Palestine was once the site of a rich literary production including even highly stylized forms of poetry, drama, and novels. But Palestinian literary life was dramatically cut short with the founding of Israel in 1948. Only a few printed books and manuscripts were rescued; instead, it was up to historians to reconstruct the rich literary scene that existed in the nineteenth and twentieth centuries. For this reason, the literature produced by Palestinians after 1948 was mainly a literature of exile. Palestinians have been forcibly driven from their homeland. The first time in 1948, when the Israelis slaughtered tens of thousands of Palestinians and sent to exodus hundreds of thousands more; the second time when Israel invaded the West Bank and Gaza Strip in 1967, forcing the many Palestinians who were (for the most part) living in refugee camps to start another journey of exile and banishment from their homeland. And Palestinian expatriation continues even today: through deportation, but sometimes even voluntary exile in response to the deteriorating social, political, and economic situation in the Gaza Strip, the West Bank, or for Palestinians living in Israel.

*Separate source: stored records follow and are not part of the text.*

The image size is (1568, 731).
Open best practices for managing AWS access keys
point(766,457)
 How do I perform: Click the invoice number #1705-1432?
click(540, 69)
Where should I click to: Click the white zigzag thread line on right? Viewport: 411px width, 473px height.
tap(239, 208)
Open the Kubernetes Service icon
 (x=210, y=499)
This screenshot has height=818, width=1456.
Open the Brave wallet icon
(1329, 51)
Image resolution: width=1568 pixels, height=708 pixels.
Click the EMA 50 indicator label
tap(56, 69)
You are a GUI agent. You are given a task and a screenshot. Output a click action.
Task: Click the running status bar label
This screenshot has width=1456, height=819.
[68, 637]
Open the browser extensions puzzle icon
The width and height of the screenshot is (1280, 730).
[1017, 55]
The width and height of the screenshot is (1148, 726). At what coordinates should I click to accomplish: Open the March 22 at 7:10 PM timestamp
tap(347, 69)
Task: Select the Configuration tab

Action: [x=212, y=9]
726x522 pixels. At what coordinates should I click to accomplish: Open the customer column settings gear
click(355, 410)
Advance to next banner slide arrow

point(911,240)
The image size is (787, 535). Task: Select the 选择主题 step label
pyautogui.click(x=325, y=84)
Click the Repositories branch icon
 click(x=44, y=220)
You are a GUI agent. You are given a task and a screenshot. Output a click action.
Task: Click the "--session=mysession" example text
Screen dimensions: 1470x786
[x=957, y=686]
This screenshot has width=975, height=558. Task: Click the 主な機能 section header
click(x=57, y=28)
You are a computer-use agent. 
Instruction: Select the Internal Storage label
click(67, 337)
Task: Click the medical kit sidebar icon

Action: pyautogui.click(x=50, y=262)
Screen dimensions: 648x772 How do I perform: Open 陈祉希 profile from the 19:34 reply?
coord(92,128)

Although the great luminaries of Palestinian literature—Mahmoud Darwish, Emile Habiby, Fadwa Touqan, Sahar Khalifeh—wrote from inside Palestine, the bulk of this people's literary output came from the diaspora, i.e. the Arab world, Europe, or the United States. Those born in Palestine before 1948 attempted to trace their homeland from their own faint memory; those born in the diaspora accessed their distant home through the vivid stories told by their fathers, mothers, grandfathers, and grandmothers. Their Palestine is one that finds a new existence in literature: in the poetry, short stories, and novels written by members of several different generations during the second half of the twentieth century. Taking into consideration the recent Palestinian divisions and deadlock, one cannot deny that literature—which pulled Palestine from its remoteness and affirmed its place in the collective imagination—has been of singular importance in sustaining hope in the Palestinian cause.
In this sense, Palestinian literature is a literature of exile, a quest for identity in a hostile world, a writing of fractured lives and displaced hopes, a record of a human tragedy. The Palestinian is the exile—the diasporic creature—par excellence. In After the Last Sky, Edward Said (1935-2003) offers a spirited portrayal of the lives of Palestinian individuals and distant, dispersed, and dispossessed communities. He gives voice to their deep sense of exile and vulnerability: "the stability of geography and the continuity of land—these have completely disappeared from my life and the life of all Palestinians. If we are not stopped at borders, or herded into new camps, or denied reentry and residence, or barred from travel from one place to another, more of our land is taken, our lives are interfered with arbitrarily, our voices are prevented from reaching each other, our identity is confined to frightened little islands in an inhospitable environment." Palestinian literature, on the whole, echoes this sentiment. It gives voice to an acute sense of loss, of instability and vulnerability, regardless of whether it is written by Palestinians who live as "home-exiles" in the occupied territories or in refugee camps or ghettos in the diaspora.
The reference to exile as a restraint and annihilation of identity, indeed, is a recurring motif in Palestinian literature. In his poem "Lover from Palestine," Mahmoud Darwish expresses the sense of exile indirectly; he develops a metaphor for exile by chronicling a love story. But is the poet talking about his beloved or trying to express his agony and deep-seated horror? Although the poem was written during Darwish's stay in Palestine before he left to the Arab world in 1972, the "I" of the speaker could be taken as a symbol of the chorus of the expelled and marginalized Palestinian people at home and abroad. The loss of home, the sense of expatriation and endangered identity is expressed magnificently in one of this great writer's best-known poems:
Your words were a song
And I tried to sing, too,
But agony encircled the lips of spring.
And like the swallow, your words took wing,
The door of our home and the autumnal threshold migrated,
To follow you wherever led by longing
Our mirrors were shattered,
And sorrow was multiplied a thousand fold.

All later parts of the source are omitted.